Measure Complexity Explanation
Time O(n) Each element is processed exactly once
Space O(n) The output array stores one value per input element

The algorithm performs a single linear traversal through the array. Every iteration does constant work, consisting of one addition and one append or assignment operation.

The additional space usage comes entirely from the result array required by the problem statement.

Test Cases

from typing import List

class Solution:
    def runningSum(self, nums: List[int]) -> List[int]:
        result = []
        current_sum = 0

        for number in nums:
            current_sum += number
            result.append(current_sum)

        return result

solution = Solution()

# Provided example 1
assert solution.runningSum([1, 2, 3, 4]) == [1, 3, 6, 10]

# Provided example 2
assert solution.runningSum([1, 1, 1, 1, 1]) == [1, 2, 3, 4, 5]

# Provided example 3
assert solution.runningSum([3, 1, 2, 10, 1]) == [3, 4, 6, 16, 17]

# Single element array
assert solution.runningSum([5]) == [5]

# Array with negative values
assert solution.runningSum([1, -2, 3, -1]) == [1, -1, 2, 1]

# Array with zeros
assert solution.runningSum([0, 0, 0]) == [0, 0, 0]

# Mixed positive and negative values
assert solution.runningSum([-1, -2, 5, 3]) == [-1, -3, 2, 5]

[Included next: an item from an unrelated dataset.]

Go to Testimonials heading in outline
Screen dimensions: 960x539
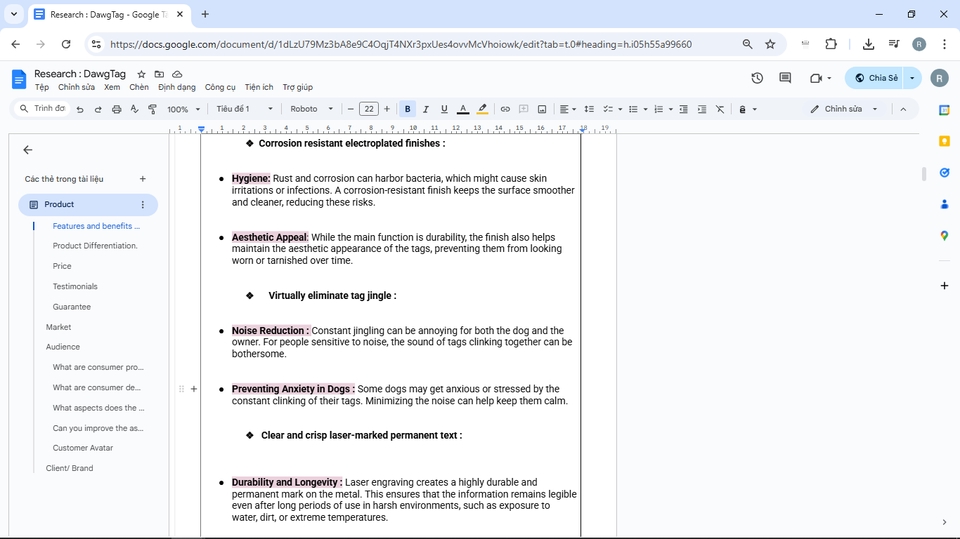(75, 286)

# Large values within constraints
assert solution.runningSum([10**6, 10**6, -10**6]) == [10**6, 2 * 10**6, 10**6]

# Increasing sequence
assert solution.runningSum([1, 2, 3, 4, 5]) == [1, 3, 6, 10, 15]
Test Why
[1,2,3,4] Validates standard running sum behavior
[1,1,1,1,1] Tests repeated values
[3,1,2,10,1] Tests mixed magnitude values
[5] Validates single element handling
[1,-2,3,-1] Ensures negative values are handled correctly
[0,0,0] Confirms zeros do not break accumulation
[-1,-2,5,3] Tests cumulative totals that decrease and increase
[10^6,10^6,-10^6] Verifies large values within constraints
[1,2,3,4,5] Tests normal increasing sequence

Edge Cases

One important edge case is a single element array. Since there are no previous elements to accumulate, the running sum should simply equal the original value. The implementation handles this naturally because the loop executes once, adds the element to current_sum, and appends it to the result.

Another important case involves negative numbers. A common mistake is assuming the running sum always increases. With negative values, the cumulative total may decrease. Since the algorithm directly adds each number to the current total without making assumptions about sign, it correctly handles positive and negative transitions.

Arrays containing zeros are also important. Adding zero should preserve the previous cumulative total. The implementation handles this correctly because adding zero leaves current_sum unchanged, and that unchanged value is appended to the result.

A final edge case involves very large values near the constraint boundaries. Even when numbers approach 10^6, the algorithm still works correctly because it only performs integer addition, and the cumulative totals remain safely within standard integer limits for both Python and Go.